There is. And we’re always fighting delays in getting hardware delivery in, and that is likely to be exacerbated by all of this. But I can’t say we’ve seen it yet. Impacts will happen if tariffs persist, but it hasn’t yet at this point.
Have you had to change your pricing because of the tariffs yet?
No, we have not. We’re a U.S.-based company, so U.S. [hardware] doesn’t matter. The reciprocal tariffs in China maybe will come into play but hasn’t yet. [And] let me point out that we don’t sell hardware. We’re a software-only company. That gives us a lot of flexibility. But the tech does need to run on hardware, and so hardware supply chains can stall deployments. As a software-defined storage company, you’ve got to wait for the hardware. So we don’t have to worry about the hardware cost side of it, but it becomes an issue for our customers.
What part of Hammerspace’s business comes from indirect channels?
All of our business goes through the channel. We do not sell direct. We are like VMware. This is a new paradigm. VMware allows you to manage servers in the virtual. We allow you to work with data abstracted from storage and, like VMware, that’s a new paradigm. It requires that people rethink how they manage servers. Instead of racking and stacking and feeding them CD-ROMs, they could now use vSphere in software. The same thing is true for working with storage data through Hammerspace. Why do I bring that up in the context of the channel? Because the channel is where you can leverage that evangelism. Once partners understand the power of this, then it gets propagated because they bring that into their customer base. So we are focused on being extremely channel-friendly and making sure all deals go through the channel.

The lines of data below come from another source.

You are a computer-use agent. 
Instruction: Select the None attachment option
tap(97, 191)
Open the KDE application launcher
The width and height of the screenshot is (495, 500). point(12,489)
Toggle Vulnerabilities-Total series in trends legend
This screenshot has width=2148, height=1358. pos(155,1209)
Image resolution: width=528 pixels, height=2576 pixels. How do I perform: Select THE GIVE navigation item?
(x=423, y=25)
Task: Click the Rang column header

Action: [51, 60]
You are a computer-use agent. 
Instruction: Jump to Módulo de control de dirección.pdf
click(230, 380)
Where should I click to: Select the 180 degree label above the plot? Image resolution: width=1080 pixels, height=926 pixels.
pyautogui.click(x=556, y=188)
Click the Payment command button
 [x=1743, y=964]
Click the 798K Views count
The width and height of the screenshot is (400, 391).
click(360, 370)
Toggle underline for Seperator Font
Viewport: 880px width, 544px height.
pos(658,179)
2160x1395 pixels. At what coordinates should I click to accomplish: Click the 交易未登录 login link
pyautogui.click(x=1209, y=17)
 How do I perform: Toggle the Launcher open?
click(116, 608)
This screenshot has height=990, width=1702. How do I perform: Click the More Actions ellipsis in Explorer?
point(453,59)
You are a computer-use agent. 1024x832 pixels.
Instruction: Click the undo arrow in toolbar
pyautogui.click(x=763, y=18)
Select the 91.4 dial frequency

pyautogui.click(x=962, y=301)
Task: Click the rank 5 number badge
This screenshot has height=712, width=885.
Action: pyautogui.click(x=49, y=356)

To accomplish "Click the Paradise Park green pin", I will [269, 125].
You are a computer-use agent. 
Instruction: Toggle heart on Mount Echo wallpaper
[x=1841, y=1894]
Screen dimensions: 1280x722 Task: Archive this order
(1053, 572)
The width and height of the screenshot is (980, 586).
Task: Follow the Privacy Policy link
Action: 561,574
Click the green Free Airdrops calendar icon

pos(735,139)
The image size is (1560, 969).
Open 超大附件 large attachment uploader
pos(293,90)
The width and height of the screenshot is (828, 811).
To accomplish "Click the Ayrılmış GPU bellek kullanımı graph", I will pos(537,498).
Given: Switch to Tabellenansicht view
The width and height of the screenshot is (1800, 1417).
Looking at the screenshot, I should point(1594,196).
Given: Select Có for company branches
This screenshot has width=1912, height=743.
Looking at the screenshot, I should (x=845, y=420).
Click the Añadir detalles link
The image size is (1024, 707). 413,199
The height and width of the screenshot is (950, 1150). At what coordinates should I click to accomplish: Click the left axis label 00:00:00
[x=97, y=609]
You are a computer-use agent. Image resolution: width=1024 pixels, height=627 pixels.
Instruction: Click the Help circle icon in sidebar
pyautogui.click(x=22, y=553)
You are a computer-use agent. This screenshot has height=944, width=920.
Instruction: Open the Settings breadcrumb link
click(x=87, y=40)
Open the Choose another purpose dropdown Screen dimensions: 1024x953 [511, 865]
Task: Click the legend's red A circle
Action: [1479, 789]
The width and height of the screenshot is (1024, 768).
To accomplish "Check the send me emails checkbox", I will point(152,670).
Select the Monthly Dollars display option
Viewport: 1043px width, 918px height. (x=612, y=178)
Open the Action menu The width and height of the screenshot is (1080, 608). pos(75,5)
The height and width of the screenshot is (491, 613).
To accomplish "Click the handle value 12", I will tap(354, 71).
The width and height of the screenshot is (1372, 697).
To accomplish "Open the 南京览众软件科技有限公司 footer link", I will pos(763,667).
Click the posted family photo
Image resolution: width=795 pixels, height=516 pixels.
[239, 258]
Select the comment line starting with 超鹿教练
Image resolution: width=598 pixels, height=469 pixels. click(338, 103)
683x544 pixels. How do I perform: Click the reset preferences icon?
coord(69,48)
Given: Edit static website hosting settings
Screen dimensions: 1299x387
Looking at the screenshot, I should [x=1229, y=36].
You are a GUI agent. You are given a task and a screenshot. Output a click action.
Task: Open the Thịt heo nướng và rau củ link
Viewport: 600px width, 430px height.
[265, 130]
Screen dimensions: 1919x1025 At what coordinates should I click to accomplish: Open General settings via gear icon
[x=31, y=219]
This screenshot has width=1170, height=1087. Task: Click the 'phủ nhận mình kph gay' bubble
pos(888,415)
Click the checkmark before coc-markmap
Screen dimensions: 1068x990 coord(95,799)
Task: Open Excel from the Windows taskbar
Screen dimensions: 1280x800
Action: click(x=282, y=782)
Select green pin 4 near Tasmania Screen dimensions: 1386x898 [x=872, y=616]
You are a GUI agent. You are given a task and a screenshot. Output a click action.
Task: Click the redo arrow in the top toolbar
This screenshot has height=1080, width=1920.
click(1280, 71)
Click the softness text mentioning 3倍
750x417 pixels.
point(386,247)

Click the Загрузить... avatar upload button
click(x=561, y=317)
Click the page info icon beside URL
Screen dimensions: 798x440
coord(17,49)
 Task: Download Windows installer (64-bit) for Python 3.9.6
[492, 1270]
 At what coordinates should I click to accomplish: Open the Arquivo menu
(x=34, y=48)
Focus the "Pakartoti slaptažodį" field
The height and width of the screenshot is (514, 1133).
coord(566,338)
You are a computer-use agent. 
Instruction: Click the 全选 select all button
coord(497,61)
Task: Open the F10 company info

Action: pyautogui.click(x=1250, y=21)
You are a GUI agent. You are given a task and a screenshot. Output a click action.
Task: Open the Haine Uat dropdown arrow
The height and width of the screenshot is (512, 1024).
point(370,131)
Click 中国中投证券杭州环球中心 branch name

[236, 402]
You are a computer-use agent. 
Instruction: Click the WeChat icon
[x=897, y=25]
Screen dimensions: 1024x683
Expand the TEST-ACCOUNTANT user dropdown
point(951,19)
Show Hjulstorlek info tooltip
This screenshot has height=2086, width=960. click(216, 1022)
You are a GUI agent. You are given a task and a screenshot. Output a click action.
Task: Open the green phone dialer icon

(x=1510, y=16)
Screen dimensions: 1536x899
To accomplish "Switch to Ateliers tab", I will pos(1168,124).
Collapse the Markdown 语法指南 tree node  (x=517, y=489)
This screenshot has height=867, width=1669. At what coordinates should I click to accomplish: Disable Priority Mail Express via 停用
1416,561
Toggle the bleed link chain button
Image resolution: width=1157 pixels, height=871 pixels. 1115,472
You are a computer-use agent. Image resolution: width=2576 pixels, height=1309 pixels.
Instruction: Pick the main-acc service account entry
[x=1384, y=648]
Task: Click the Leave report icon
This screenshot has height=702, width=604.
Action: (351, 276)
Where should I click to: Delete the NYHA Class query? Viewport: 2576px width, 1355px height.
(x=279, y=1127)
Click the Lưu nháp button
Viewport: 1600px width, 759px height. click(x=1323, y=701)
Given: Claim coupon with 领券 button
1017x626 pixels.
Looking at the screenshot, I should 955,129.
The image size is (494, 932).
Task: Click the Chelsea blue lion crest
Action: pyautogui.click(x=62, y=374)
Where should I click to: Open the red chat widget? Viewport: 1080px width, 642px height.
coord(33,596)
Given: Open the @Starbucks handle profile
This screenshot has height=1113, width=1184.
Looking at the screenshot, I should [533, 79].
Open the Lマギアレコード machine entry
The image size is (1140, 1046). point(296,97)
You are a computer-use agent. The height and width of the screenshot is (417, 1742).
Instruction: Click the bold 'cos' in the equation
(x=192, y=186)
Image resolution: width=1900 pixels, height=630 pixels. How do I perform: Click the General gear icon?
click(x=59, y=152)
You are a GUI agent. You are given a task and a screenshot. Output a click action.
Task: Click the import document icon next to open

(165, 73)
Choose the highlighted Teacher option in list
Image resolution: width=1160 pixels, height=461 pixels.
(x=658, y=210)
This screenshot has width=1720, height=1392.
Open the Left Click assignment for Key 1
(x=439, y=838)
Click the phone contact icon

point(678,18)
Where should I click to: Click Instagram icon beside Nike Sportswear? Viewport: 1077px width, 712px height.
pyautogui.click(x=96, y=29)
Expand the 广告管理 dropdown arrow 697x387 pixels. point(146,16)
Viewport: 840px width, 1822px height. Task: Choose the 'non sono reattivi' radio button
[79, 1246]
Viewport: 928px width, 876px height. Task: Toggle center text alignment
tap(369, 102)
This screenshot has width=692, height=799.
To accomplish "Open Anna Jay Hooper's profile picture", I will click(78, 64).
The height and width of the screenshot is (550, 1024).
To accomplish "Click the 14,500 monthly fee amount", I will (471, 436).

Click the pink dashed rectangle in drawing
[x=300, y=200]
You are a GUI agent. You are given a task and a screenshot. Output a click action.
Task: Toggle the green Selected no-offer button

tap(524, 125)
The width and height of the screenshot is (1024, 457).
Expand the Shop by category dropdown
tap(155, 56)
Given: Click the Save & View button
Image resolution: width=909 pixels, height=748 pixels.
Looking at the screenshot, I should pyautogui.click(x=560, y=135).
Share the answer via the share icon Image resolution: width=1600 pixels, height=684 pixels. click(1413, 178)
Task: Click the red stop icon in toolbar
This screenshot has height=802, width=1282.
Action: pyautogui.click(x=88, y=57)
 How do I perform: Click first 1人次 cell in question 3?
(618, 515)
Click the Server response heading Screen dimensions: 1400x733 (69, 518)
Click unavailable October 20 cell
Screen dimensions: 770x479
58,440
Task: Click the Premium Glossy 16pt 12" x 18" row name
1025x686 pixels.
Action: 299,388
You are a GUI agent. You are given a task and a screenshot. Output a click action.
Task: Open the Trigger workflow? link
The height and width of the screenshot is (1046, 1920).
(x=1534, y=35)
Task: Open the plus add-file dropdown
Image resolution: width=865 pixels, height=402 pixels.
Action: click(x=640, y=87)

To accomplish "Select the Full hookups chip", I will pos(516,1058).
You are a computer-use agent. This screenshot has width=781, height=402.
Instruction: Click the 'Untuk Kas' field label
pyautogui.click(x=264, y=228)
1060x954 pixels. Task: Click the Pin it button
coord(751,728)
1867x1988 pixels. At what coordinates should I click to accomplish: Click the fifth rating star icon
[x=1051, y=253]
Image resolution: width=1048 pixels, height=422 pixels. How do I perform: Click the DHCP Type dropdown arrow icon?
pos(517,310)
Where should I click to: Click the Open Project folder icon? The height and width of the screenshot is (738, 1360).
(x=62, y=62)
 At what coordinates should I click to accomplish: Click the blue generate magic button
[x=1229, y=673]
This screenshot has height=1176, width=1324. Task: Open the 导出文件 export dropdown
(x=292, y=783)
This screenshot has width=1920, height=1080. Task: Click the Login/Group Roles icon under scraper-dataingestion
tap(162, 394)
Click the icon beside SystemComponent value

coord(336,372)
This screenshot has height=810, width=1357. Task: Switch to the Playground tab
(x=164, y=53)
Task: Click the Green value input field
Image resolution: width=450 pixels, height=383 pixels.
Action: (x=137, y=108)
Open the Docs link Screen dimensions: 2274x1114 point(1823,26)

Is Hammerspace profitable yet?
I don’t think we’re commenting on that. That would be a major announcement. So let’s right now say we are definitely predisposed for growth. And bringing in a war chest with this investment will definitely help set the stage for further growth.
What are your strategic priorities for 2025?
The strategic priorities for 2025 really drive home the fact that you can have your cake and eat it too. That performance is not just about delivering data from storage into GPUs. It’s about everything from getting the environment up and running—the installation, the ease of use, the plug and play, the standards, the native and built-in—through sourcing existing data using existing storage systems and automating the movement of data across those systems. People think performance is about moving storage to compute. What we’re saying is, performance is how long it takes you to get things going, how long you spend, how much time you waste setting it up, configuring it, moving data, all of that. So our mission this year is to help people understand there’s a better way than the manual logistics of setting up exotic file systems, copying data sets from here to there, and so forth. This is, again, a new paradigm for working with data in the virtual to where it can move freely while you’re using it through the swipe of a mouse, but behind a single pane of glass. So just getting the message out there that what we do actually works.
Companies that had this dream in the past failed because it kills your performance. We had to introduce new protocols to make it work. This is very sophisticated stuff. So my main mission in the next 12 months is to get the word out that you can have your cake and eat it too. You can solve the data logistics and have high performance at the same time. …
Our new capital is mainly about the go-to-market reach and getting our vision of the future across, where this stuff can be automated and it can be very high performance and speed things up at every stage.